The Tympanic Ossicles

The Tympanic Ossicles

Description : The three tympanic ossicles: the malleus, the incus and the stapes are the smallest bones in the body.

The stapes (stirrup), the smallest and most medially placed ossicle, is composed of a head, neck, diverging crura (arch) and a footplate. The head articulates with the incus and the footplate sits in the oval window niche of the bony inner ear.

These three bones which are referred to as the “ossicluar chain” span the middle ear and connect the tympanic membrane to the oval window of the bony labyrinth of the inner ear.

The Ossicles
The stapes, incus and malleus are displayed from left to right upon a Canadian 1 cent coin. The black line underneath the date is 5 mm in length.

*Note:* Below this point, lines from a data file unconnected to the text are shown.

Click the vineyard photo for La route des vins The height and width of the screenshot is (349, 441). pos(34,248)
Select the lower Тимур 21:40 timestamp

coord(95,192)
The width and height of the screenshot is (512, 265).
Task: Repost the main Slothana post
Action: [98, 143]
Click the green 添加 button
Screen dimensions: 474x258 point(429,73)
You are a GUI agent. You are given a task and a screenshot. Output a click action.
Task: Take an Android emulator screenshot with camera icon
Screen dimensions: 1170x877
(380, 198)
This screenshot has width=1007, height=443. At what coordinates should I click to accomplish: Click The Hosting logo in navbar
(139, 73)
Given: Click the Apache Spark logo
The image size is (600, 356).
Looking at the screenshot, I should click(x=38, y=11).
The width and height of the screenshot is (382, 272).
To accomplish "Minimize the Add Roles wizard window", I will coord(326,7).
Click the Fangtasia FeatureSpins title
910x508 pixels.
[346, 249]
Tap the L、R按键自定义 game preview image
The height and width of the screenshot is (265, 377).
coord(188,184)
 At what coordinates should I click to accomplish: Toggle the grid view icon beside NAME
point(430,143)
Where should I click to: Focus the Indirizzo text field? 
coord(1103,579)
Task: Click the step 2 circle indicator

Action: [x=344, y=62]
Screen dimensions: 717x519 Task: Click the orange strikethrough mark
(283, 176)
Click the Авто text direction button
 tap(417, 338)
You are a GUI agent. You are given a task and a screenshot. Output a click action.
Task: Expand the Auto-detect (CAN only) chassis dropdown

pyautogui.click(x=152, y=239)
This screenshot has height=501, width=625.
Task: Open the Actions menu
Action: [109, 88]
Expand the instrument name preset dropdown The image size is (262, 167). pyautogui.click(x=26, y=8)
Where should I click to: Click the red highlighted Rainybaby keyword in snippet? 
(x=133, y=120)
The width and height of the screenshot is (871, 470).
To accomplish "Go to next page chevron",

The malleus (hammer), the outermost ossicle, is 9 mm in length and consists of three parts: a rounded head situated in the attic and hidden from otoscopic view, a neck, and a handle embedded in the upper half of the tympanic membrane which has a short process protruding from its lateral aspect.

The incus (anvil), the middle ossicle, is tooth-like in appearance and consists of a body and two diverging processes.

The body of the incus lies in the attic, where it articulates with the head of the malleus. The short process of the incus extends backwards into the fossa incudis and is attached to it by a ligament.

The long process of the incus, which may be seen through the posterosuperior quadrant of a thin tympanic membrane, descends medially and terminates in a knob, the lentiform process, which articulates with the head of the stapes.